* _WHAT NEEDS TO BE DONE_
Your answer is a copy of every line in the records where "point" appears.

(Dataset records)
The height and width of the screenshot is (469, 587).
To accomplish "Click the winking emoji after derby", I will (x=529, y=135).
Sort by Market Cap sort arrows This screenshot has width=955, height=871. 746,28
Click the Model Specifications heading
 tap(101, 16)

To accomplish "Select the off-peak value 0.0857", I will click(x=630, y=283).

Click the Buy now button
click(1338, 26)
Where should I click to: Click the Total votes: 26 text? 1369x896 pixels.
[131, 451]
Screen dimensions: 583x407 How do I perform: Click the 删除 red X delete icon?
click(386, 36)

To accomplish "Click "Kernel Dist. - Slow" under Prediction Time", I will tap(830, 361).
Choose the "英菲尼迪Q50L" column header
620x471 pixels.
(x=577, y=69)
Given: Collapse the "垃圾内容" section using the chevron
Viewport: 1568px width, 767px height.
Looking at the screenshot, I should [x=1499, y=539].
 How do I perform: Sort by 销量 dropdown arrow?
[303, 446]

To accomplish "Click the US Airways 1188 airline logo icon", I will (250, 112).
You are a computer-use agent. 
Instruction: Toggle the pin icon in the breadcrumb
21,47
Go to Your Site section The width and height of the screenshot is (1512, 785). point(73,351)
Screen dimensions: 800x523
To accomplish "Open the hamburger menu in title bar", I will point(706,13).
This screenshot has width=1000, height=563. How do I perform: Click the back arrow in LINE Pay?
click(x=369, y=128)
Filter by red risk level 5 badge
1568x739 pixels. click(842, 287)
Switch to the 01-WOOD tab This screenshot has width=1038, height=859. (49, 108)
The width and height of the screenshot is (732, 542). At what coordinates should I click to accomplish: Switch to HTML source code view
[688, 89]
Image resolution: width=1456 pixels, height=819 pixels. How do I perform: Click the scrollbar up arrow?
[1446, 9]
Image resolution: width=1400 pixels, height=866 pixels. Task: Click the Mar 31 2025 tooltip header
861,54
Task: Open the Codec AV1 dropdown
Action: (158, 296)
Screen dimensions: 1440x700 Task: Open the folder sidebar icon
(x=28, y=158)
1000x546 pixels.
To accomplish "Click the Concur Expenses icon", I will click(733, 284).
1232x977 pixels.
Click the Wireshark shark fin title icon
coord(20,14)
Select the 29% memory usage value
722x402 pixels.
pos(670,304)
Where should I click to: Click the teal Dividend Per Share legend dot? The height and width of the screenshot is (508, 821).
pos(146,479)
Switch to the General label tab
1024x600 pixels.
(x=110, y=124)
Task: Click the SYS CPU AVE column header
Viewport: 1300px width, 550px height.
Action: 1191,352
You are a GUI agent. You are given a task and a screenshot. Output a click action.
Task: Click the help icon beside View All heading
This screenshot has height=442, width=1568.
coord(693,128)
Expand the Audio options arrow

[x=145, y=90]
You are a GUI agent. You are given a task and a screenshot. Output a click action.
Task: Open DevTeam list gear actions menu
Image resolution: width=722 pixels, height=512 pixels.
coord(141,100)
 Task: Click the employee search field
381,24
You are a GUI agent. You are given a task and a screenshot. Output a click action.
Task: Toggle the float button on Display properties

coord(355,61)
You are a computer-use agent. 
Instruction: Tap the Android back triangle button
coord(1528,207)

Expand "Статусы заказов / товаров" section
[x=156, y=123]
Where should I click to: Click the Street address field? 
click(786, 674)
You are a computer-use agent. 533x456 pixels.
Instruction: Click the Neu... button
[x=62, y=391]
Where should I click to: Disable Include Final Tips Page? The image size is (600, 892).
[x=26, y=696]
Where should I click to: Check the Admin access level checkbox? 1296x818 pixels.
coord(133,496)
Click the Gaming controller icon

* _FINISHED EXERCISE_
Go to Your Site section The width and height of the screenshot is (1512, 785). point(73,351)
To accomplish "Open the hamburger menu in title bar", I will point(706,13).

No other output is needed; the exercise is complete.